* _ASSIGNED TASK_
Answer the following from the profile of Emin Ahmed.
(a) What is his place of birth?
(b) To which club was he loaned in 2018?
(c) Against which team did he make his Bulgarian Cup debut on 23 September 2015?

Emin Ahmed

Personal information
- Full name: Emin Zülküf Ahmed
- Date of birth: 10 March 1996 (age 29)
- Place of birth: Chernoochene, Bulgaria
- Height: 1.72 m (5 ft 8 in)
- Position(s): Right back / Winger

Team information
- Current team: Botev Galabovo
- Number: 15

Youth career
- 2010–2015: Beroe

Senior career*
- Years: Team / Apps / (Gls)
- 2015–2019: Beroe / 28 / (1)
- 2017: → Nesebar (loan) / 6 / (0)
- 2018: → Vereya (loan) / 7 / (0)
- 2019: → Dunav Ruse (loan) / 3 / (0)
- 2019: Lokomotiv GO / 3 / (0)
- 2019–: Botev Galabovo / 11 / (0)

International career
- 2016–2018: Bulgaria U21 / 3 / (0)

= Emin Ahmed =

Bulgarian footballer

Emin Аhmed (Емин Aхмед; born 10 March 1996) is a Bulgarian footballer of Turkish descent who plays as a right-back for Botev Galabovo.

== Career ==

=== Beroe ===
Ahmed bеgan his career in Beroe Stara Zagora. On 23 September 2015 he made his debut for the team for the Bulgarian Cup against Svetkavitsa Targovishte. 4 days later he made his official debut in the A Group for the team.

* _SOURCE DATA_

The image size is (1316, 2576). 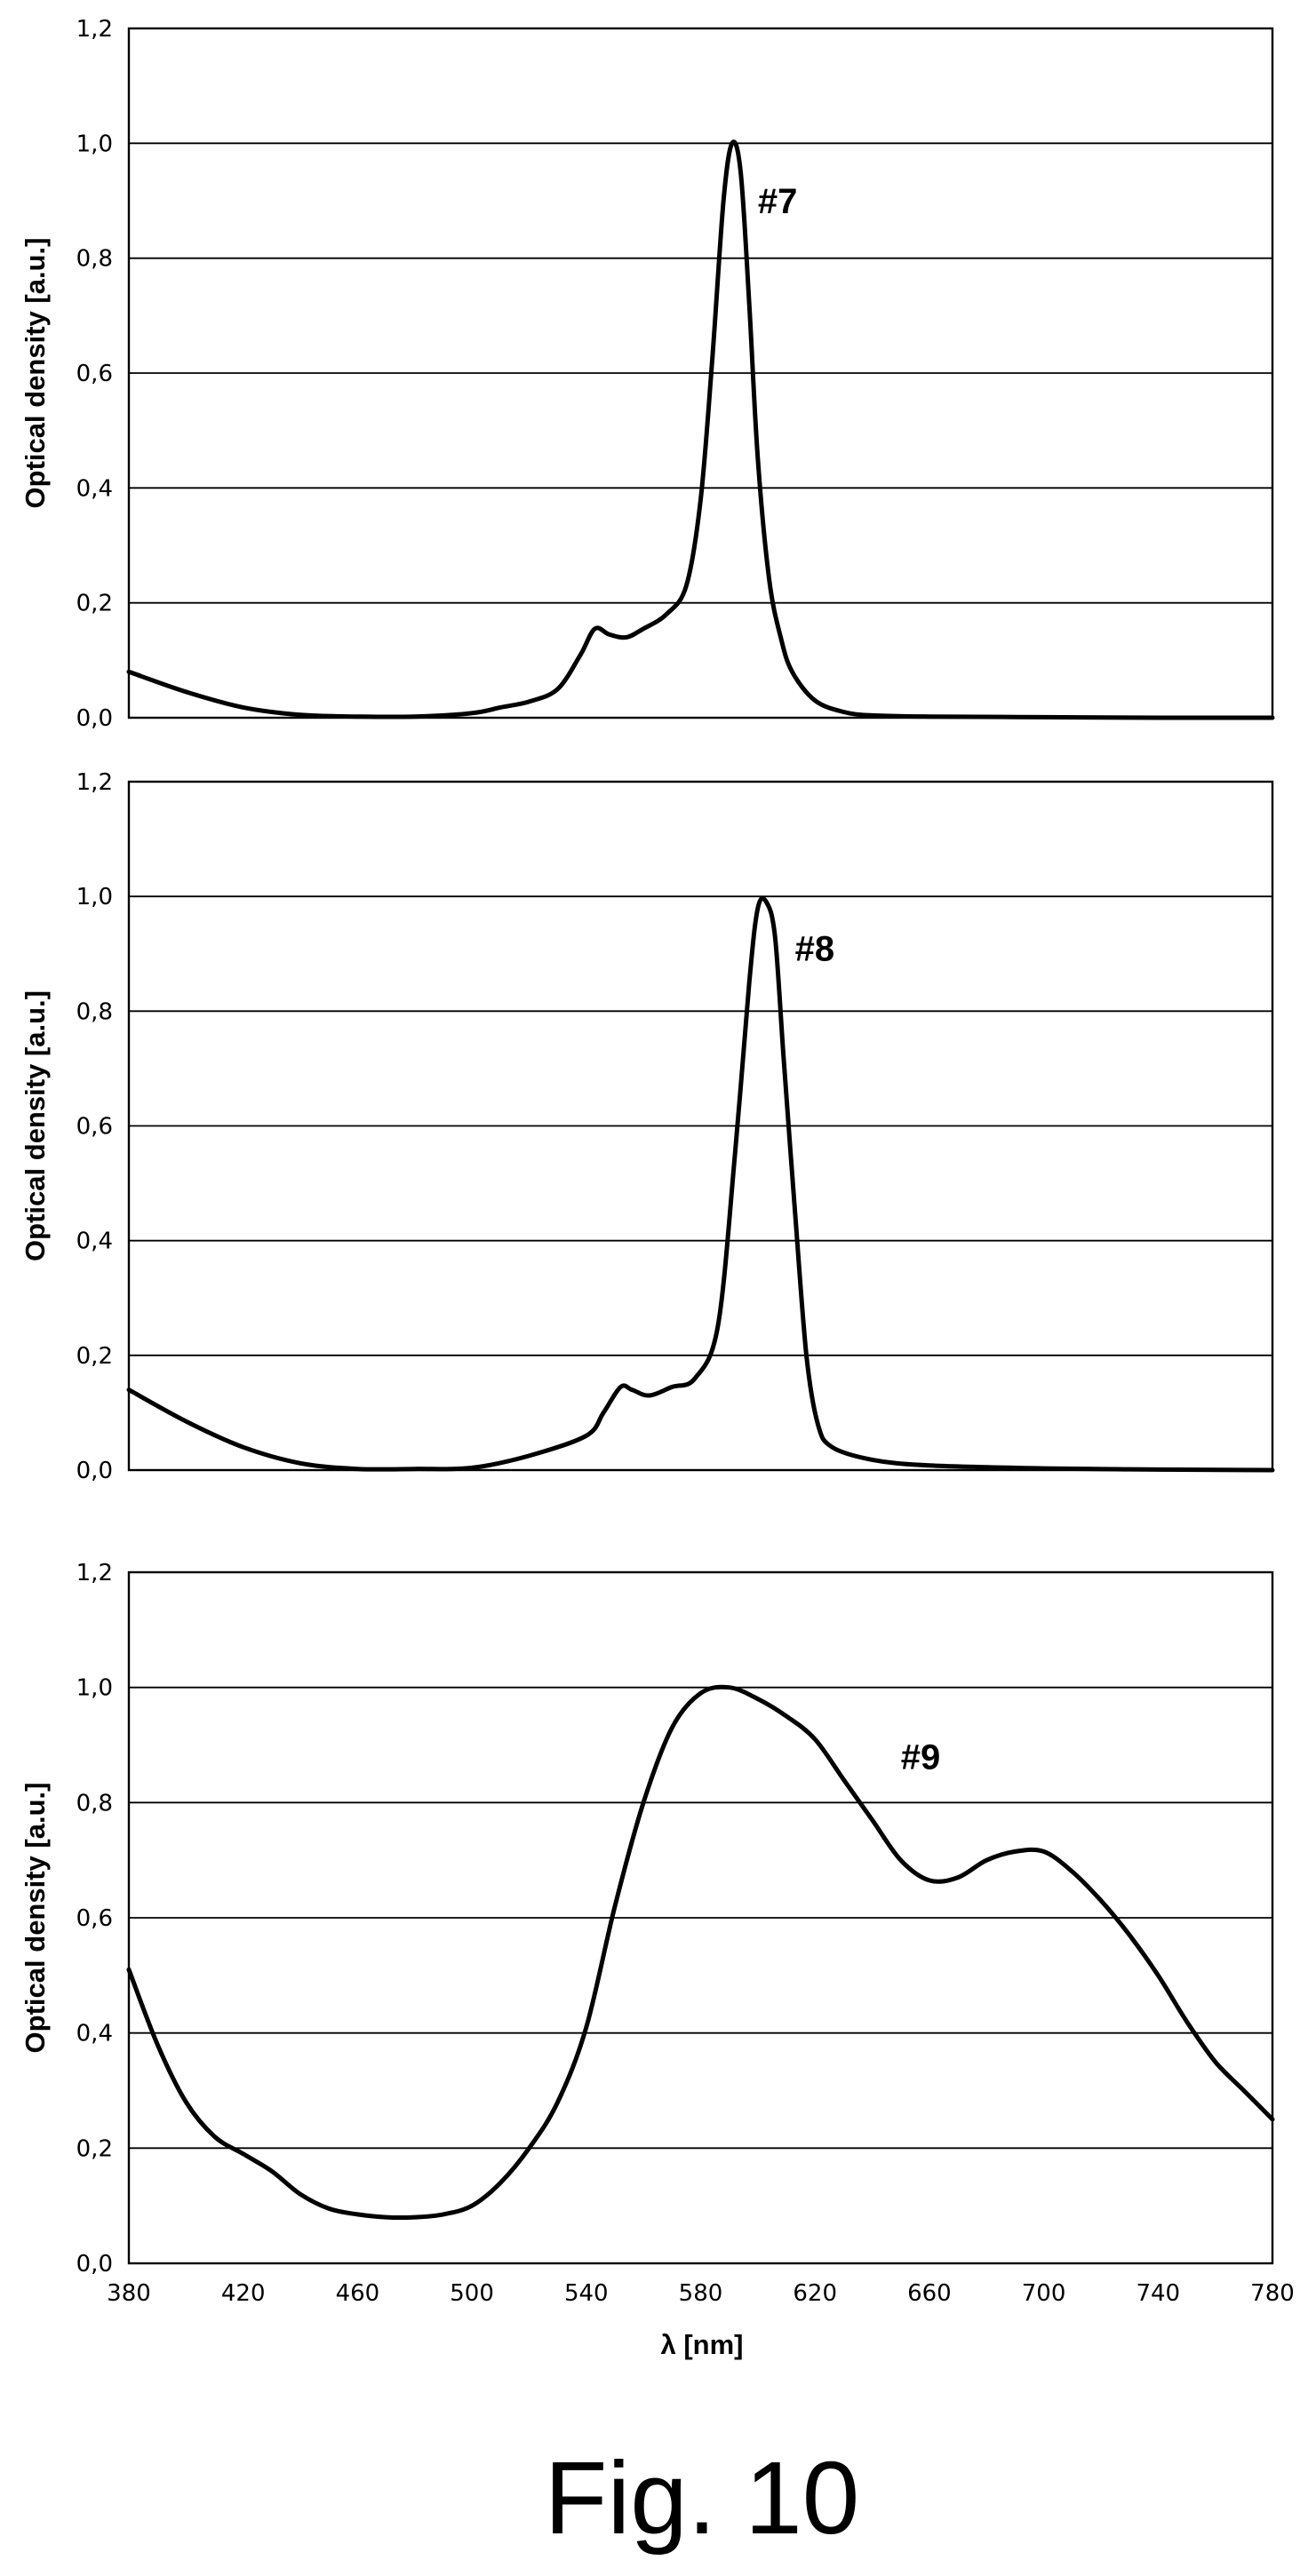 What do you see at coordinates (929, 2294) in the screenshot?
I see `x-tick-label: 660` at bounding box center [929, 2294].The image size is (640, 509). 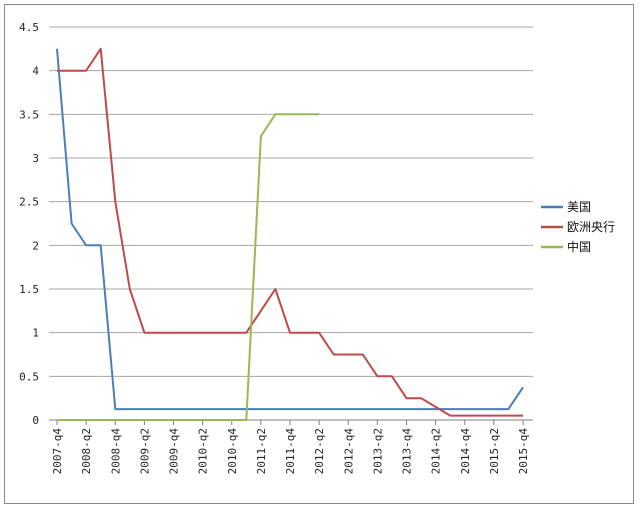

* _THE ANSWER_
(a) Chernoochene, Bulgaria
(b) Vereya
(c) Svetkavitsa Targovishte